## Problem to solve
Below are records; reproduce exactly the lines from the first through the one containing "Given: Open channel".

## Source data

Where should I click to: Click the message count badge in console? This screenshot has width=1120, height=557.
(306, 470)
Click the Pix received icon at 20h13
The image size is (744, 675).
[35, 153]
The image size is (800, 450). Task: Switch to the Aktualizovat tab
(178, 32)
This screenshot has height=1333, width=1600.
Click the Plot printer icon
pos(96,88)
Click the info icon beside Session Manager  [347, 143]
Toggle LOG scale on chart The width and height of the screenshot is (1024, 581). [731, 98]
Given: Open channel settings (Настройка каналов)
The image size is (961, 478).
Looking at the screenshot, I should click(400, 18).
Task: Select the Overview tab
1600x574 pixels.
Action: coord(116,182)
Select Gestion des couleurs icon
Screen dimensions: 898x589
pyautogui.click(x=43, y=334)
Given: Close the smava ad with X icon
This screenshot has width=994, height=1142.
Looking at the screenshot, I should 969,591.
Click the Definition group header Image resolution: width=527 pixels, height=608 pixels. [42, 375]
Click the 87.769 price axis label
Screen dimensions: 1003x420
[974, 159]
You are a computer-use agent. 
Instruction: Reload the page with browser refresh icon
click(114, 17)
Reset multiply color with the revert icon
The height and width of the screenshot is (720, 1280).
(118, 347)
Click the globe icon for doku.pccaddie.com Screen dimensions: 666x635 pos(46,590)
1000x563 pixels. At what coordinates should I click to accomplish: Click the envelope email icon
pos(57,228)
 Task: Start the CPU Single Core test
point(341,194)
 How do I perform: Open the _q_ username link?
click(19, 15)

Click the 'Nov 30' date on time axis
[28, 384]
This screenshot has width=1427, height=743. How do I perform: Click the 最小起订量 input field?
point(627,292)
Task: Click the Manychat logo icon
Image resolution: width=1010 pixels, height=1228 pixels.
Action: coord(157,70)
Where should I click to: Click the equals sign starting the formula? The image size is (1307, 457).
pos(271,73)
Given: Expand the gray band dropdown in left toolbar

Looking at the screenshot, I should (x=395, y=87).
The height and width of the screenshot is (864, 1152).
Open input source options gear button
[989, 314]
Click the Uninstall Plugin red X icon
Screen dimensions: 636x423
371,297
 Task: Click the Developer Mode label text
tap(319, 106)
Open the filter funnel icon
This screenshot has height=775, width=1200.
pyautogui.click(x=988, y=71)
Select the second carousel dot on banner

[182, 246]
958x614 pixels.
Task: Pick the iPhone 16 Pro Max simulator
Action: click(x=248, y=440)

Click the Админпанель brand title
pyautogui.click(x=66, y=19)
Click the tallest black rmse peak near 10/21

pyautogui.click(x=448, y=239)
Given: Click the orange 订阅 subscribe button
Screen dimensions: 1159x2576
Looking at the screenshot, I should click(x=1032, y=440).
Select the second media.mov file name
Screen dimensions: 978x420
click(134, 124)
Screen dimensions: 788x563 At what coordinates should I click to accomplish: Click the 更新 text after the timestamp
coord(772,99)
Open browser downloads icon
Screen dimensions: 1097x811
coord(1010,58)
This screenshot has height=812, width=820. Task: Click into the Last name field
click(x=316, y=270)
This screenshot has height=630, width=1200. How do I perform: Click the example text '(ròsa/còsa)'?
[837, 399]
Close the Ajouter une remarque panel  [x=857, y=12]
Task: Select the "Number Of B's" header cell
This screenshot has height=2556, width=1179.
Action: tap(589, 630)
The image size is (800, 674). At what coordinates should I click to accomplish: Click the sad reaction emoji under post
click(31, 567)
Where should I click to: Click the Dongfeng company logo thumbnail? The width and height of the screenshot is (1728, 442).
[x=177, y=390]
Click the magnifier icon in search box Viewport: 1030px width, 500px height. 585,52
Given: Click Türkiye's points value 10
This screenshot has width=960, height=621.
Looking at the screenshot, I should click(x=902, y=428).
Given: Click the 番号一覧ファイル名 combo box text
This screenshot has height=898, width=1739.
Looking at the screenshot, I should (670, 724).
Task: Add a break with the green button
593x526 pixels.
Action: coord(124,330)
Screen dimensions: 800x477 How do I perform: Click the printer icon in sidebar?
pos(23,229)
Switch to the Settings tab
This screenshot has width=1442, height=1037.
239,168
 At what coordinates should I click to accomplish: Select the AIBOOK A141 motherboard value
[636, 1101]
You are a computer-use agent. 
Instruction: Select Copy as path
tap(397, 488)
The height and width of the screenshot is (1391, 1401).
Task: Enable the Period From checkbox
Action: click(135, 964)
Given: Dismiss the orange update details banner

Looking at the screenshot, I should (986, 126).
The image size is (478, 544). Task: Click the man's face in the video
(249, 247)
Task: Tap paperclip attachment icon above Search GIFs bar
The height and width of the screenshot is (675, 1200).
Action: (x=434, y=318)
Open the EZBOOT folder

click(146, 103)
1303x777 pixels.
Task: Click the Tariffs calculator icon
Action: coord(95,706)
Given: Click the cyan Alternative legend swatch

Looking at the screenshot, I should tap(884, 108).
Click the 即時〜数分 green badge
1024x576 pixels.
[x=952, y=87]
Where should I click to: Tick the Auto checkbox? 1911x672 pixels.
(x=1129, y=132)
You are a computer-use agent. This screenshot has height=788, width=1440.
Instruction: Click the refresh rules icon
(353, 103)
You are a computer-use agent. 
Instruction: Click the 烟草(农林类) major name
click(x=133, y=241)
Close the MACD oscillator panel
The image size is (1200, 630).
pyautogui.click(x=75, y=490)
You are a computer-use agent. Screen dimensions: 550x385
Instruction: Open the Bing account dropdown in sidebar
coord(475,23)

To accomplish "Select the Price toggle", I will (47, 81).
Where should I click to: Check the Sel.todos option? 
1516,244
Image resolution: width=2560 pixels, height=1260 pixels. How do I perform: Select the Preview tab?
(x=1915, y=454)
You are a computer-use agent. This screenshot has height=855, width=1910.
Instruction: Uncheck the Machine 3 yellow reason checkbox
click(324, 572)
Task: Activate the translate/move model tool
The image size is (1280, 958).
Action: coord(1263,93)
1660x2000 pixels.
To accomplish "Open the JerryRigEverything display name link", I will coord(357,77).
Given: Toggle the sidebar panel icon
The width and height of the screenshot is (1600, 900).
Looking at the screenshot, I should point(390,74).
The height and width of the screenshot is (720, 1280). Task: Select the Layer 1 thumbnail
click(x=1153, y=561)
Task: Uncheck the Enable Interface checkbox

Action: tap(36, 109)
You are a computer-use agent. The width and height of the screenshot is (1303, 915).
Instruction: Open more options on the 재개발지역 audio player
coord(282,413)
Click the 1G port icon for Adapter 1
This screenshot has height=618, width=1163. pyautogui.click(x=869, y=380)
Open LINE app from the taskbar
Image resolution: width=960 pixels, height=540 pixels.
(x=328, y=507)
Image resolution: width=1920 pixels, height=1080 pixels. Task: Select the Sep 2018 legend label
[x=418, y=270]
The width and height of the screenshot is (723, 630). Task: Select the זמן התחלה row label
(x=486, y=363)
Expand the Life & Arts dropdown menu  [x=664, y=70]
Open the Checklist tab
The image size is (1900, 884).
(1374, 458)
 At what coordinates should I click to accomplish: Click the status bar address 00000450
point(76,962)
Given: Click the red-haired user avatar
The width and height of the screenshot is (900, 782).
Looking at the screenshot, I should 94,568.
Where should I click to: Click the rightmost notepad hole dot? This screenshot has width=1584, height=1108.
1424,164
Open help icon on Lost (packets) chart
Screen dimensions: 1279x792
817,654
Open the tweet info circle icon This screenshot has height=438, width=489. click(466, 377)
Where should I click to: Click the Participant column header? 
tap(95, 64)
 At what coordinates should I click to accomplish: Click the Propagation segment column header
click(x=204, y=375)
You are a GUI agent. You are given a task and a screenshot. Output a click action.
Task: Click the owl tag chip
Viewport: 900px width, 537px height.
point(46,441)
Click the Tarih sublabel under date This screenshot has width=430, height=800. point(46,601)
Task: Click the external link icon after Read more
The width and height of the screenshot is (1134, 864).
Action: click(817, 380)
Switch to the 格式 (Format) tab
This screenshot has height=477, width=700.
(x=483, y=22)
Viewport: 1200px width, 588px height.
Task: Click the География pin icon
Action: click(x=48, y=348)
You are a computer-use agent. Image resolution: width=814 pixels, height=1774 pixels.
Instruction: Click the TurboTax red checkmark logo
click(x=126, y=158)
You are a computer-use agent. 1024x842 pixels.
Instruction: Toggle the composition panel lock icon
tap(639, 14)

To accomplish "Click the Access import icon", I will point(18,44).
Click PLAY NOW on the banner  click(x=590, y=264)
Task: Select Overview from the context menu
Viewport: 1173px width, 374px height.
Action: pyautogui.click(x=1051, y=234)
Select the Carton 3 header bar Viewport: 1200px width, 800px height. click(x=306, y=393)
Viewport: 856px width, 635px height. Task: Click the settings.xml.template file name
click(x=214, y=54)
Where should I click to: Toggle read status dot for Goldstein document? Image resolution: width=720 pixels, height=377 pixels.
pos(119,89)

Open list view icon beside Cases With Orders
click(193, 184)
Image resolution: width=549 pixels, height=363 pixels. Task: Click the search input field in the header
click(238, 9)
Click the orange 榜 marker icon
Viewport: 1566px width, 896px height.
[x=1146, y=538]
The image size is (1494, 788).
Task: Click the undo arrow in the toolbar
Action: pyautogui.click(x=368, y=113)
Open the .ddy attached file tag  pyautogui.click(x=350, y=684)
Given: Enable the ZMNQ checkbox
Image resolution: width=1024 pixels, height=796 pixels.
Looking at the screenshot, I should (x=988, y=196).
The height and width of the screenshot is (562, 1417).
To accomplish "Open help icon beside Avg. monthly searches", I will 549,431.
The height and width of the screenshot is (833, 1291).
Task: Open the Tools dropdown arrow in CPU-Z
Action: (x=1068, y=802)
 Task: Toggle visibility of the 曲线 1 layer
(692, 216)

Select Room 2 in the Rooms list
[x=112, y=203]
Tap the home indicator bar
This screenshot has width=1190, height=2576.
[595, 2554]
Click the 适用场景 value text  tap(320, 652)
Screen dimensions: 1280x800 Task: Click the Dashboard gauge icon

## Result of this exercise
Where should I click to: Click the message count badge in console? This screenshot has width=1120, height=557.
(306, 470)
Click the Pix received icon at 20h13
The image size is (744, 675).
[35, 153]
The image size is (800, 450). Task: Switch to the Aktualizovat tab
(178, 32)
This screenshot has height=1333, width=1600.
Click the Plot printer icon
pos(96,88)
Click the info icon beside Session Manager  [347, 143]
Toggle LOG scale on chart The width and height of the screenshot is (1024, 581). [731, 98]
Given: Open channel settings (Настройка каналов)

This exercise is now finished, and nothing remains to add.